How to Buy Shoes. People always ask me what shoes they should buy. What they should ask is how should I go about buying shoes?
- Go to a reputable running shoe store.
- Take your old shoes with you. Knowledgeable sales people will start with your feet and your old shoes, seeing how you wear your shoes and what kind of feet you have, in addition to knowing how you plan to use your shoes, they will be able to recommend certain shoes for you to try on.
- Good sales people will also bring you a number of pairs of shoes until you find a pair that’s right for you. Make sure they bring shoes of different brands, like Socony, New Balance, Adidas and Asics, in addition to various models within the brands.
- Lace the shoes up so they are snug, but not tight.

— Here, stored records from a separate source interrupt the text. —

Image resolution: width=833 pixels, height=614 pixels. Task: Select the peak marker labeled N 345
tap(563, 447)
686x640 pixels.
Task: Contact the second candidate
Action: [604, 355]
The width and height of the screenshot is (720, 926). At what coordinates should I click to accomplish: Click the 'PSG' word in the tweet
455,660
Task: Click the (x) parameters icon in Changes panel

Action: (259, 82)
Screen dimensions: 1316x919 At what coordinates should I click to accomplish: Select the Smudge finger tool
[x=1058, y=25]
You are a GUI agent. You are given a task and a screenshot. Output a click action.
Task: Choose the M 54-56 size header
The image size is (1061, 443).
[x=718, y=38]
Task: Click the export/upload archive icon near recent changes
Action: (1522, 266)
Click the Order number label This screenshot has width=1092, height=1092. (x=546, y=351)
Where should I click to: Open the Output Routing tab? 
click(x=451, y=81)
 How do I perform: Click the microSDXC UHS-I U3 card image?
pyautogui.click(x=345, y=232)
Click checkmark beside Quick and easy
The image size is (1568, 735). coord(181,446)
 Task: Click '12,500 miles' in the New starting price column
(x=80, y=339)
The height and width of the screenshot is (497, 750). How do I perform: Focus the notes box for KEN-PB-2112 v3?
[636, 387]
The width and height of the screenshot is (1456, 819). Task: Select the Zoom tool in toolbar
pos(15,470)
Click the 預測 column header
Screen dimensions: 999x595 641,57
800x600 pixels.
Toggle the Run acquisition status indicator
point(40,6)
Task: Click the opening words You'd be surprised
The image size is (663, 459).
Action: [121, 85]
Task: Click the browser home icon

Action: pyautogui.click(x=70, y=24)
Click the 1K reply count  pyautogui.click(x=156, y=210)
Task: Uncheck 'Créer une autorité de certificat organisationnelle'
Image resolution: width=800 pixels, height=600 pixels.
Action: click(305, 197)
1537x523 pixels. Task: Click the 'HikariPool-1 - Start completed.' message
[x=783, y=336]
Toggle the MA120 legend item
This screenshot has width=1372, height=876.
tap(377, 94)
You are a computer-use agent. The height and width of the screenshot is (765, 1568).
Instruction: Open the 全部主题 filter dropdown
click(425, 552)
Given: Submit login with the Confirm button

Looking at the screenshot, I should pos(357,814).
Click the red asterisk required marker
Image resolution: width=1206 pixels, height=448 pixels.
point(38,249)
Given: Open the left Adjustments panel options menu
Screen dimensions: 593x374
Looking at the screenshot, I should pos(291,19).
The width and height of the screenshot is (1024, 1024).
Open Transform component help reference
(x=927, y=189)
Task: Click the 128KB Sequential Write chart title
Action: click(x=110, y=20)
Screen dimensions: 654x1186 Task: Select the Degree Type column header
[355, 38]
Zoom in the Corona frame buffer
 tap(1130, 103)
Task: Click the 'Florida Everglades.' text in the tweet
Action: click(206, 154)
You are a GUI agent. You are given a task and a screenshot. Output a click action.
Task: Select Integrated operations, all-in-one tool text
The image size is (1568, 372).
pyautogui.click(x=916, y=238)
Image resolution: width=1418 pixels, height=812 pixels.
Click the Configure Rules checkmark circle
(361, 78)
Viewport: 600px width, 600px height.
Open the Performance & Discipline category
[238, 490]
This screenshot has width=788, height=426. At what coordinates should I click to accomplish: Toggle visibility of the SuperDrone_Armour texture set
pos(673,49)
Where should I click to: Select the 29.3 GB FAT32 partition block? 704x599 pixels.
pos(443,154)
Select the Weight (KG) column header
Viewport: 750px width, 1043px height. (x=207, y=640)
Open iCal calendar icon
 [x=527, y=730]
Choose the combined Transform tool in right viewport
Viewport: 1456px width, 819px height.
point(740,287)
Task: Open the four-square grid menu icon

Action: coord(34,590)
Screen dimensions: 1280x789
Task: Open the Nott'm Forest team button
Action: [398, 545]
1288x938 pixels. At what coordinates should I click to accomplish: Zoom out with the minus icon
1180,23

Take your time.
- Ask the sales person to make sure you have enough toe room. You should have at least a quarter of an inch of space between your longest toe and the front of the shoe.
- If the right and left shoes both feel comfortable when you stand in them (nothing can be binding, pinching or squeezing), take a short jog in them outside the store. All you need is about a 50-yard jog to tell if the shoe is smooth and comfortable to run in or whether it feels clunky and uncomfortable.
- When you bring the shoes back into the store, decide whether you have keepers or losers. Don’t buy anything that immediately causes a twinge of pain. Put the losers aside and keep the keepers to compare with other keepers. Take the best of the keepers.
- Your first run after you get home should not be longer than thirty minutes. If the shoes aren’t hurting you at that point, you probably have a pair that will work. If not, wash the bottoms off with detergent and bring them back immediately with your receipt and the box they came in. If you’re lucky the store might let you exchange them, for a better pair.
A new shoe is as good as it will ever be the first time you take it out for a run. Once it starts to compress, it may feel broken in and comfortable, but it’s really less capable of protecting you from injury. Remember, wear and compression cause injury.